A abordagem mágica também ignora que o comportamento humano cria muitas vulnerabilidades de segurança cibernética. Nas palavras de um administrador judicial de alto escalão com quem conversei: “Seria um grande passo apenas convencer os juízes a parar de usar o seu Gmail para negócios oficiais”. Da mesma forma, a tomada de decisão humana, em última análise, impulsiona a forma como a tecnologia é obtida, implementada, usada e mantida.

A perspectiva de Hogwarts-para-computadores deve, portanto, ser substituída por uma abordagem “gerencial” que vê a segurança cibernética como outro processo institucional de missão crítica que, como segurança física ou conformidade legal, requer colaboração em toda a instituição e supervisão de alto nível.

Essa mentalidade gerencial também está ligada às medidas mais práticas que os judiciários devem tomar para proteger seus ativos digitais. Para começar, o financiamento deve ser harmonizado com o planejamento de longo prazo de demandas efetivas de segurança cibernética. As dotações anuais simplesmente não são confiáveis o suficiente para que os judiciários façam compras maiores de infraestrutura de TI ou sustentem a implementação de iniciativas plurianuais. São necessários mecanismos especiais de financiamento.

O planejamento estratégico que responde às necessidades exclusivas de um judiciário também deve acompanhar esse financiamento. Uma estratégia nacional de segurança cibernética é essencial, e os principais administradores judiciais devem participar diretamente de seu desenvolvimento e implementação. (Ou, no mínimo, eles devem desenvolver suas próprias estratégias complementares adaptadas ao sistema judicial.) Esses esforços podem ser catalisados pela criação de unidades que trabalham em todos os ramos do governo em questões de segurança cibernética, como o grupo de consultoria 18F da Administração de Serviços Gerais (GSA) dos EUA.

Finalmente, os judiciários podem tomar várias medidas pequenas, mas eficazes, agora para reforçar a segurança cibernética sem grandes despesas adicionais. Primeiro, eles podem criar práticas de TI uniformes em todo o judiciário, tornando os sistemas de TI mais fáceis de administrar e proteger, ao mesmo tempo em que permite a compartimentação de dados. Em segundo lugar, a liderança judicial pode criar canais diretos de comunicação com os poderes executivo e legislativo especificamente sobre segurança cibernética, garantindo que a questão continue sendo uma prioridade administrativa. Em terceiro lugar, os judiciários podem enfatizar o treinamento em segurança cibernética para funcionários de todos os escalões. Não precisa ser técnico. As maiores vitórias são frequentemente encontradas na mudança de comportamento básico, como limitar a comunicação oficial aos sistemas oficiais.

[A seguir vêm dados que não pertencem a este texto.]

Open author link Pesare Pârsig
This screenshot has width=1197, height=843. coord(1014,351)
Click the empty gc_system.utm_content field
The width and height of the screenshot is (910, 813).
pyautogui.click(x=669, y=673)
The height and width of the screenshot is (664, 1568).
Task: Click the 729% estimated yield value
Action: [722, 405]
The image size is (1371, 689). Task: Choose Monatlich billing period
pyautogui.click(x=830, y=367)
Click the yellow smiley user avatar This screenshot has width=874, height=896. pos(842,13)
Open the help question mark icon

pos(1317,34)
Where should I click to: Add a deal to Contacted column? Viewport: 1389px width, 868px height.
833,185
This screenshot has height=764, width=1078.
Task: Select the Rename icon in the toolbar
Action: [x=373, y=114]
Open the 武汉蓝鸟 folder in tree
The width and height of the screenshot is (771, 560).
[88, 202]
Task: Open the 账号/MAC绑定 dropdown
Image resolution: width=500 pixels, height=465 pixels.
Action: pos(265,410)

Seja qual for a abordagem, os judiciários precisam agir proativamente sobre essa questão hoje. Caso contrário, colocamos em grande risco um dos ideais mais valiosos das Américas, incorporado pela Carta Democrática Interamericana – o Estado de Direito.

 

Jeffrey E. Zinsmeister é um parceiro da Global Americans especializado em estado de direito, segurança cibernética, privacidade de dados e crime organizado, com mais de 20 anos de experiência em direito e assuntos internacionais. Ex-diplomata dos EUA e funcionário da Organização dos Estados Americanos, ele trabalhou extensivamente em toda a América Latina e Caribe, com experiência particular no México e no Brasil. Atualmente também é consultor jurídico no escritório de advocacia Holcomb & Ward LLP, e co-autor do livro Lost (and Found) in Translation: How to Find, Hire, and Work with the Right Professional Translator for Your Business, publicado em 2022.

As opiniões expressas acima são exclusivamente as do autor em sua capacidade pessoal.